## Exercise objective
The answer must be an exact reproduction of all the entries.

● ● ● ● ●

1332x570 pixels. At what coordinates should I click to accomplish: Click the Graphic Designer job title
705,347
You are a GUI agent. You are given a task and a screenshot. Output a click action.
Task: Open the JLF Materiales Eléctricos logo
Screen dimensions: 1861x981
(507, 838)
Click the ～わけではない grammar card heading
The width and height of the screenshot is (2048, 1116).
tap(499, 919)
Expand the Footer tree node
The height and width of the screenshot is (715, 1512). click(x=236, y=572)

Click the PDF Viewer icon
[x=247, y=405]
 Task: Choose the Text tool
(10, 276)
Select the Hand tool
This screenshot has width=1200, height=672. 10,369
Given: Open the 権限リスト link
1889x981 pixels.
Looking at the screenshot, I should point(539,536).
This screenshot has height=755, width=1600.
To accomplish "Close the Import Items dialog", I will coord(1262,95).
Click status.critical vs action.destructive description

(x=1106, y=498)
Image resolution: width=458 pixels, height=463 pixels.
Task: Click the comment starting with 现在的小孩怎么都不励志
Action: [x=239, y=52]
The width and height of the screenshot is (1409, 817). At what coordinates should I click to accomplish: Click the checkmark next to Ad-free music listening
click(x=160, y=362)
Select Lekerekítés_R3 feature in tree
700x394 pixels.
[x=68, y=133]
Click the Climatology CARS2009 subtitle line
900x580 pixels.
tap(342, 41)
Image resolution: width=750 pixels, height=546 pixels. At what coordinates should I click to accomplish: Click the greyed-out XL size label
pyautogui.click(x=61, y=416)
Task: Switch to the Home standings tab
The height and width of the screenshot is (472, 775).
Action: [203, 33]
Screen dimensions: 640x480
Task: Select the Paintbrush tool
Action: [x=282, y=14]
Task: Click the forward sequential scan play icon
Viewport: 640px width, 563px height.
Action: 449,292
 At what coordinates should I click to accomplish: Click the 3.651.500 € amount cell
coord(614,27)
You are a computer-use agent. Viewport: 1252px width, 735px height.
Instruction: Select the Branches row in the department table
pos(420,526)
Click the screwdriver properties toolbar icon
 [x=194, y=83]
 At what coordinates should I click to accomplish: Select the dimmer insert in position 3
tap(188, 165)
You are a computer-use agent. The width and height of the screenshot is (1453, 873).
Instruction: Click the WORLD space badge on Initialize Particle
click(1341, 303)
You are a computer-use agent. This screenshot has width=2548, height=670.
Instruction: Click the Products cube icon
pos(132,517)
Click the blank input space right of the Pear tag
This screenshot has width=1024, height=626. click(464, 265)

● ● ● ● ●

## Solution below
1332x570 pixels. At what coordinates should I click to accomplish: Click the Graphic Designer job title
705,347
You are a GUI agent. You are given a task and a screenshot. Output a click action.
Task: Open the JLF Materiales Eléctricos logo
Screen dimensions: 1861x981
(507, 838)
Click the ～わけではない grammar card heading
The width and height of the screenshot is (2048, 1116).
tap(499, 919)
Expand the Footer tree node
The height and width of the screenshot is (715, 1512). click(x=236, y=572)

Click the PDF Viewer icon
[x=247, y=405]
 Task: Choose the Text tool
(10, 276)
Select the Hand tool
This screenshot has width=1200, height=672. 10,369
Given: Open the 権限リスト link
1889x981 pixels.
Looking at the screenshot, I should point(539,536).
This screenshot has height=755, width=1600.
To accomplish "Close the Import Items dialog", I will coord(1262,95).
Click status.critical vs action.destructive description

(x=1106, y=498)
Image resolution: width=458 pixels, height=463 pixels.
Task: Click the comment starting with 现在的小孩怎么都不励志
Action: [x=239, y=52]
The width and height of the screenshot is (1409, 817). At what coordinates should I click to accomplish: Click the checkmark next to Ad-free music listening
click(x=160, y=362)
Select Lekerekítés_R3 feature in tree
700x394 pixels.
[x=68, y=133]
Click the Climatology CARS2009 subtitle line
900x580 pixels.
tap(342, 41)
Image resolution: width=750 pixels, height=546 pixels. At what coordinates should I click to accomplish: Click the greyed-out XL size label
pyautogui.click(x=61, y=416)
Task: Switch to the Home standings tab
The height and width of the screenshot is (472, 775).
Action: [203, 33]
Screen dimensions: 640x480
Task: Select the Paintbrush tool
Action: [x=282, y=14]
Task: Click the forward sequential scan play icon
Viewport: 640px width, 563px height.
Action: 449,292
 At what coordinates should I click to accomplish: Click the 3.651.500 € amount cell
coord(614,27)
You are a computer-use agent. Viewport: 1252px width, 735px height.
Instruction: Select the Branches row in the department table
pos(420,526)
Click the screwdriver properties toolbar icon
 [x=194, y=83]
 At what coordinates should I click to accomplish: Select the dimmer insert in position 3
tap(188, 165)
You are a computer-use agent. The width and height of the screenshot is (1453, 873).
Instruction: Click the WORLD space badge on Initialize Particle
click(1341, 303)
You are a computer-use agent. This screenshot has width=2548, height=670.
Instruction: Click the Products cube icon
pos(132,517)
Click the blank input space right of the Pear tag
This screenshot has width=1024, height=626. click(464, 265)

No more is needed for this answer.